Después de Normork la carretera cruzaba la Barrera de Tolingar, que no era ninguna barrera, sino tan sólo un inmenso parque, sesenta kilómetros de podada elegancia para diversión de los ciudadanos de Kazkas, Stipool y Dundilmir. Parecía que todos los árboles, todos los arbustos, habían sido modelados, afilados y podados hasta lograr que tuvieran la mejor de las formas. No había una sola rama torcida, todas guardaban idéntica proporción. Aunque la totalidad de los habitantes del Monte del Castillo hubieran trabajado como jardineros en la Barrera de Tolingar durante jornadas de veinticuatro horas, jamás habrían logrado tal perfección. Valentine sabía que esa perfección se había obtenido mediante un programa de crecimiento controlado, hacía cuatro mil años o quizá más, que se inició durante el reinado de lord Havilbove y prosiguió durante los reinados de los tres sucesores de éste. Las plantas se moldeaban y podaban ellas mismas, vigilaban eternamente la simetría de su forma. El secreto de esa magia se había perdido.

Y de ese modo el ejército de restauración entró en el nivel de las Ciudades Libres.

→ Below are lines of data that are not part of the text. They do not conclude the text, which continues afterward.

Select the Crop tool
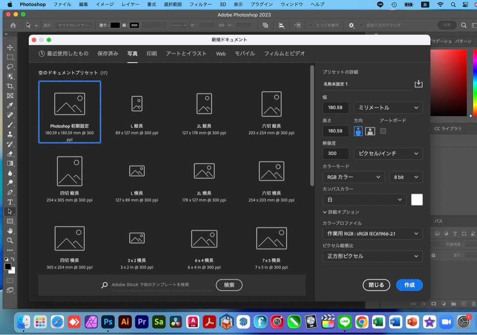tap(10, 87)
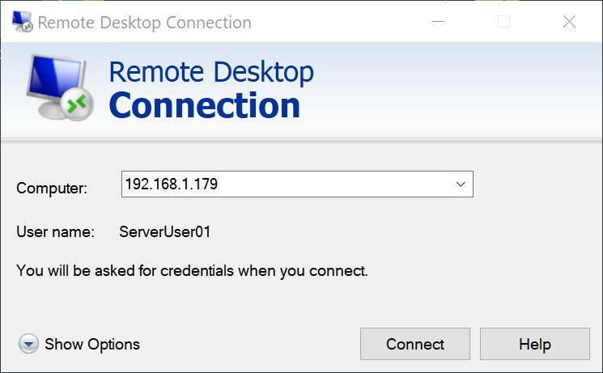This screenshot has width=603, height=373.
Task: Open Help for Remote Desktop
Action: (x=534, y=345)
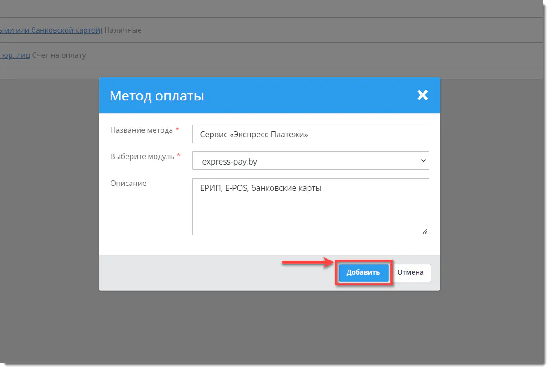Click the Метод оплаты dialog title

tap(156, 95)
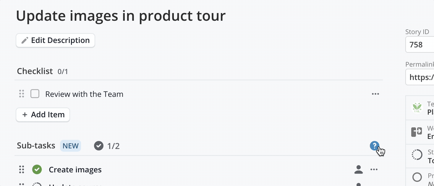Screen dimensions: 434x186
Task: Click the story title Update images in product tour
Action: pos(121,16)
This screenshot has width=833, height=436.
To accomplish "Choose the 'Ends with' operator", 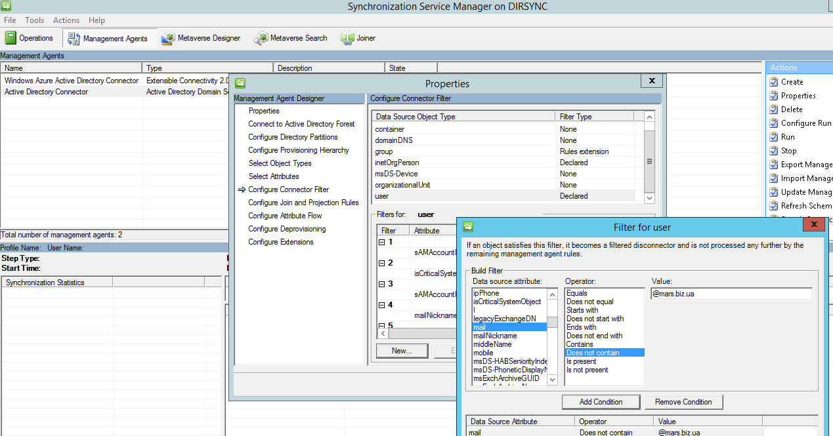I will point(581,327).

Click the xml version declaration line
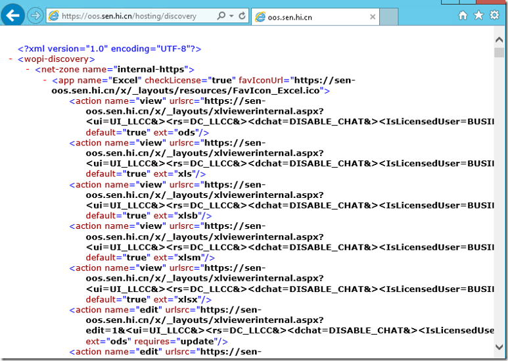point(109,48)
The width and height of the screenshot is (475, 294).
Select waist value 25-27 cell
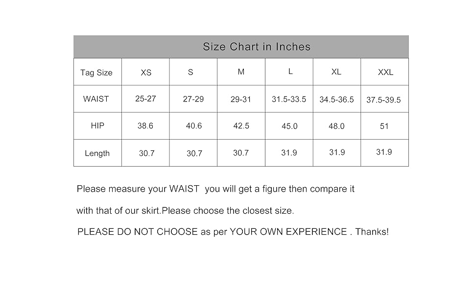tap(145, 99)
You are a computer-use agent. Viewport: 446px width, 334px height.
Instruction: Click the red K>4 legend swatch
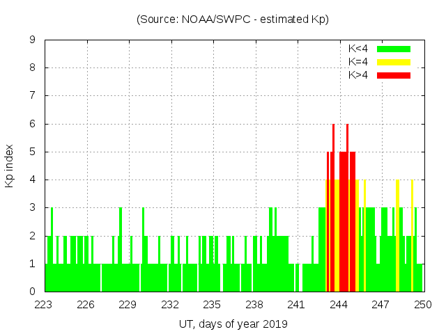point(394,74)

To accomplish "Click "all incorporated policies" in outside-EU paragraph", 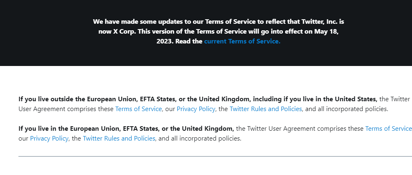I will point(352,109).
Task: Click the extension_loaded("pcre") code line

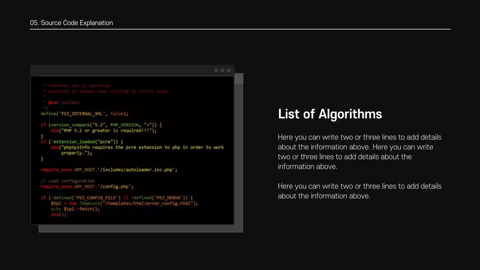Action: pyautogui.click(x=82, y=142)
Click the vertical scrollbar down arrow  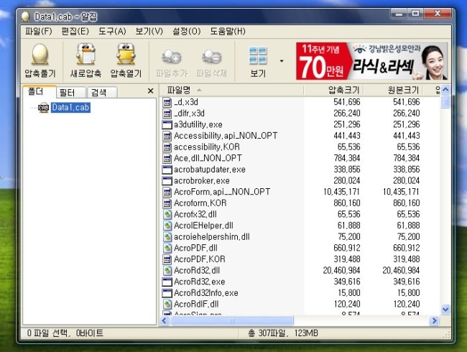[x=445, y=309]
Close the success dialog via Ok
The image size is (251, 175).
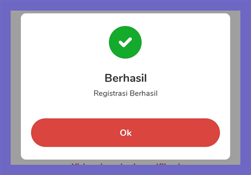click(126, 133)
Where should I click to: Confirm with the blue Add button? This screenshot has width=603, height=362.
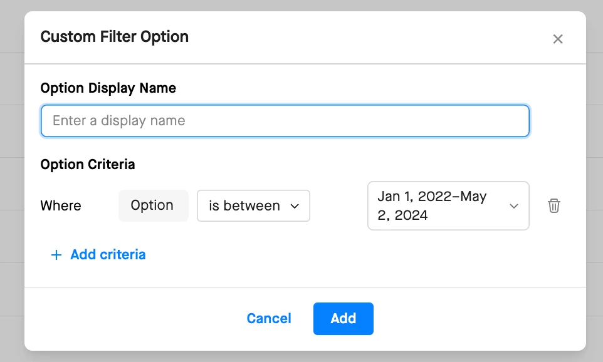pos(343,319)
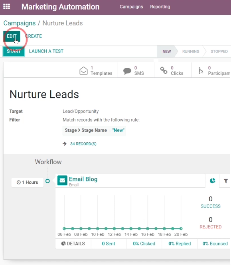Viewport: 231px width, 265px height.
Task: Open the Reporting menu
Action: 160,7
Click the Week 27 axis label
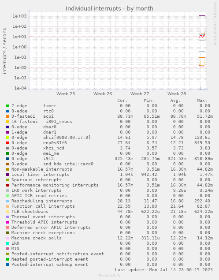 point(140,94)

Allí, en el llano de Bibiroon que coronaba la Barrera de Tolingar, era posible volver la mirada hacia la ladera y disfrutar de una vista todavía comprensible, aunque ya inimaginablemente extensa. El maravilloso parque de lord Havilbove se retorcía como una lengua de verdor un poco más abajo, curvándose hacia al este, y más allá había meras motas grises, Dundilmir y Stipool, con la ligerísima insinuación de la reservada mole de la amurallada Normork visible a un lado. También se veía el asombroso deslizamiento del terreno en dirección a Amblemorn y las fuentes del Glayge. Y finalmente, impreciso como la niebla de un sueño, el esbozo, seguramente pintado por la imaginación, del río y sus atestadas ciudades, Nimivan, Mitripond, Threiz, Gayles del Sur. De Makroprosopos y Pendiwane no había ni siquiera un indicio, aunque Valentine vio que los nativos de esas ciudades miraban fija e intensamente, y señalaban con vehemencia mientras comentaban entre ellos que ese montecillo o aquella protuberancia eran sus hogares.

—¡Suponía que aquí se vería todo el recorrido desde Pidruid hasta el Monte del Castillo! —dijo Shanamir, que estaba al lado de Valentine—. Pero ni siquiera se ve el Laberinto. ¿Hay otra vista mejor más arriba?

—No —dijo Valentine—. Las nubes ocultan todo lo que hay más allá de las Ciudades Guardianas. A veces, cuando estás ahí arriba, te olvidas de que existe el resto de Majipur.

—¿Hace mucho frío? —preguntó el muchacho.

—¿Frío? No, en absoluto. La temperatura es tan benigna como aquí. Más benigna, incluso. Una perpetua primavera. El aire es templado y apacible, y siempre brotan flores.

—¡Pero si el Monte se estira tanto hacia el cielo! Las montañas de los Límites de Khyntor no son tan altas, ni mucho menos… ni siquiera son un trozo del Monte del Castillo, y me han dicho que la nieve cae en las cumbres y a veces permanece durante todo el verano. En el Castillo todo debería ser negro como la noche, Valentine, y tendría que hacer mucho frío, un frío mortal.

_No —dijo Valentine—. Las máquinas de los antiguos crean una primavera sin fin. Esos aparatos tienen profundas raíces en el Monte, y succionan energía, no tengo la menor idea de cómo, y la transforman en magnífico aire puro, ligero, cálido. He visto las máquinas, en las entrañas del Castillo. Enormes aparatos de metal, metal suficiente para construir una ciudad, gigantescas bombas, inmensas tuberías y conductos de cobre…

—¿Cuándo llegaremos allí, Valentine? ¿Estamos cerca? Valentine sacudió la cabeza.

—Ni siquiera a medio camino.

8

La vía de ascenso más directo en la zona de las Ciudades Libres pasaba entre Bibiroon y Amanecer Alto. Se trataba de un amplio saliente plano del Monte, con una pendiente muy suave que evitaba perder mucho tiempo en subidas en zigzag. Mientras se aproximaban a Bibiroon, Valentine supo por Gorzval, el skandar que desempeñaba el cargo de oficial de intendencia, que el ejército estaba escaso de carne y fruta fresca. Parecía más prudente aprovisionarse en aquel nivel, antes de emprender el ascenso hacia las Ciudades Guardianas.